Fiscal 2006 had recorded a 19.5 per cent private sector credit growth down from 29.7 per cent in 2005. The average lending rate of all banks works out to 10.64, but 12 per cent seems to be the norm. The interest rate, however, now is rising. Interest rate was at a record low of 5.0 per cent in July, 2003, but blue chip corporate borrowers were getting it at even 3.0 to 4.0 per cent. It means the woes of the private business, too are genuine, while the government and the central bank are now trying to watch interests of the common citizen who is beset with rising inflation, particularly the high cost of food. The profit rate paid to depositors averages 3.14 per cent, leaving a large profit in the form of the spread. The July-September quarter also saw a larger and faster repayment of loans to the banks. Some of those loans were repaid even prior to their scheduled dates.

Private sector borrowing has slowed down, principally because of low off take by textiles and cement industries. These two industries had, in the past, been in market for big bank advances for expansion of their production capacity, upgradation and modernisation. Zakir Mahmood, country's senior banker and President of the big Habib Bank Ltd. attributes the decline in private sector credit growth and off-take to "largely to tight monetary policy". But, he, like projections by other bankers, is of the opinion that credit off take will go up during the upcoming cotton crop season which puts operations of the textile industry production in full gear.

Textile industry, in particular, has invested $6 billion over the last five years, as it was gearing to benefit from the start of the WTO regime that abolished textile export quotas. But, it has not benefited in exports to the desired extent. The industry which recorded textile exports of just 8 per cent in the first quarter of 2007, blames its poor performance on stiff competition in the global market places. Its key competitors are China, India and Bangladesh. It claims, the governments of these three countries are subsidising exports, besides providing a range of other cost-cutting benefits. The other reasons seem to be that Pakistani textile industry may still have to further improve quality and product range, besides lowering its cost of production. The cement industry has, over the recent years, enlarged its capacity to cater to domestic demand fuelled by construction boom in the government and private sector here and for the large scale reconstruction in neighbouring Afghanistan.

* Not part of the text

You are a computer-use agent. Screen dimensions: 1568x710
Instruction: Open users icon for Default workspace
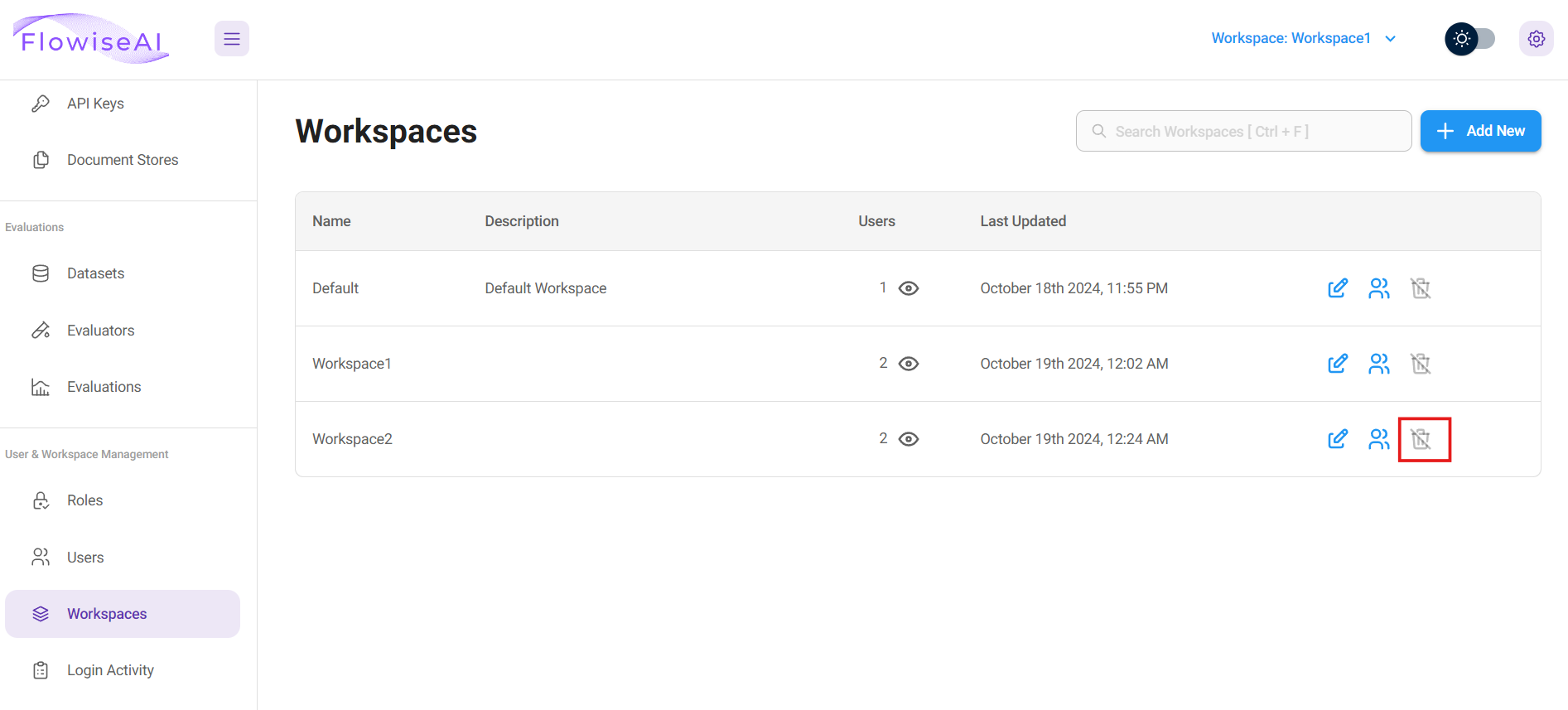click(x=1378, y=288)
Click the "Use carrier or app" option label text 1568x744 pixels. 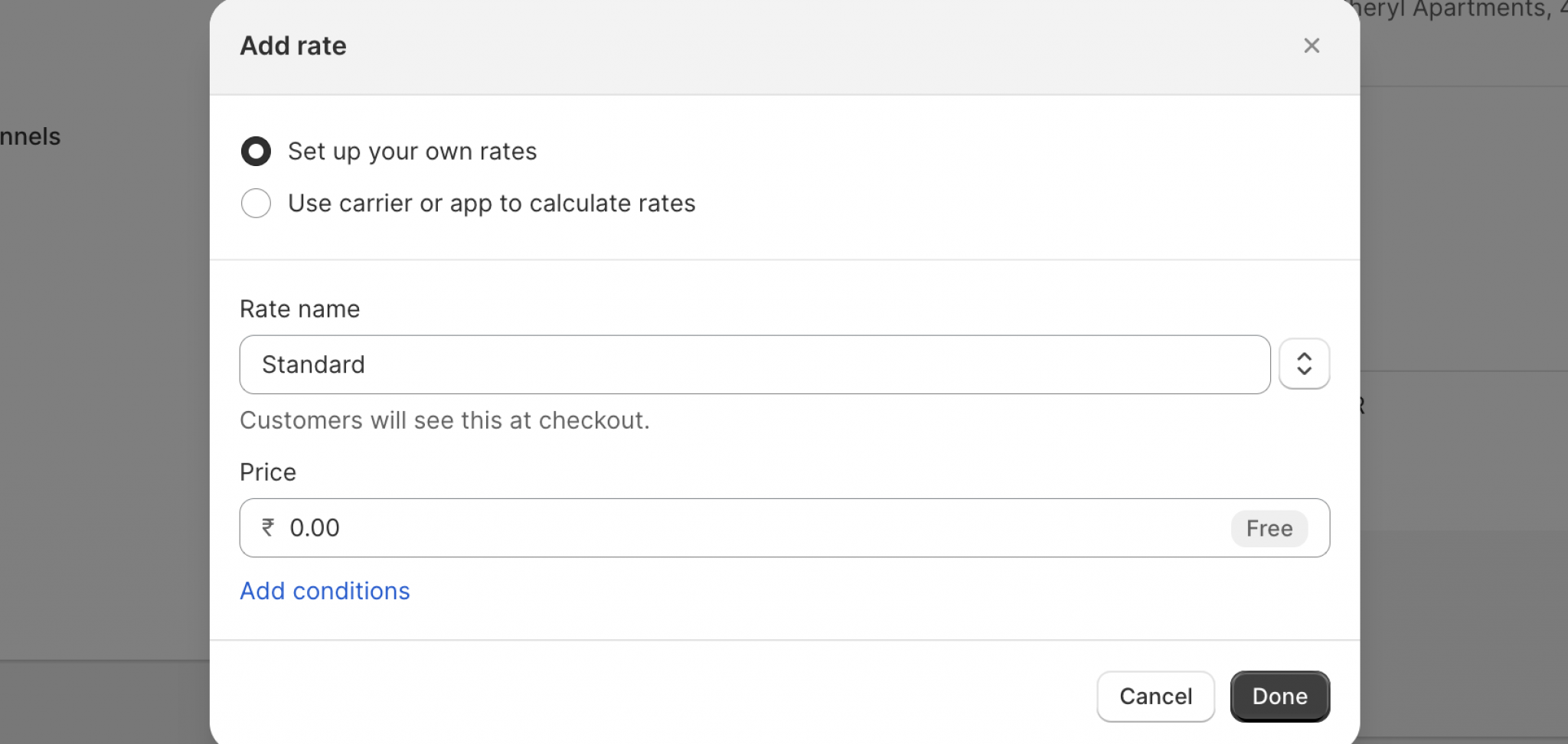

Pakistan also is initiating its new mega water and power sector projects besides highways and other physical infrastructure projects that will spur demand for cement. The newly installed and expanded capacity will be in production between now and 2008. It will increase its demand for working capital. Bankers are of the view that power sector is the next major potential borrower. A number of private and public sector power projects have been announced. All of them will require large bank funding and credit spread over several years. At the same time, consumer demand for a range of products from autos to household electronics, and housing loans is growing. The industry, overall, is also becoming more capital intensive in order to improve its productivity, efficiency and to cut costs. This programme will require all sorts of equipment, both imported and domestically produced. It will include equipment ranging from heavy construction machinery to bulk transport vehicles and machinery for electronically operated production and processes.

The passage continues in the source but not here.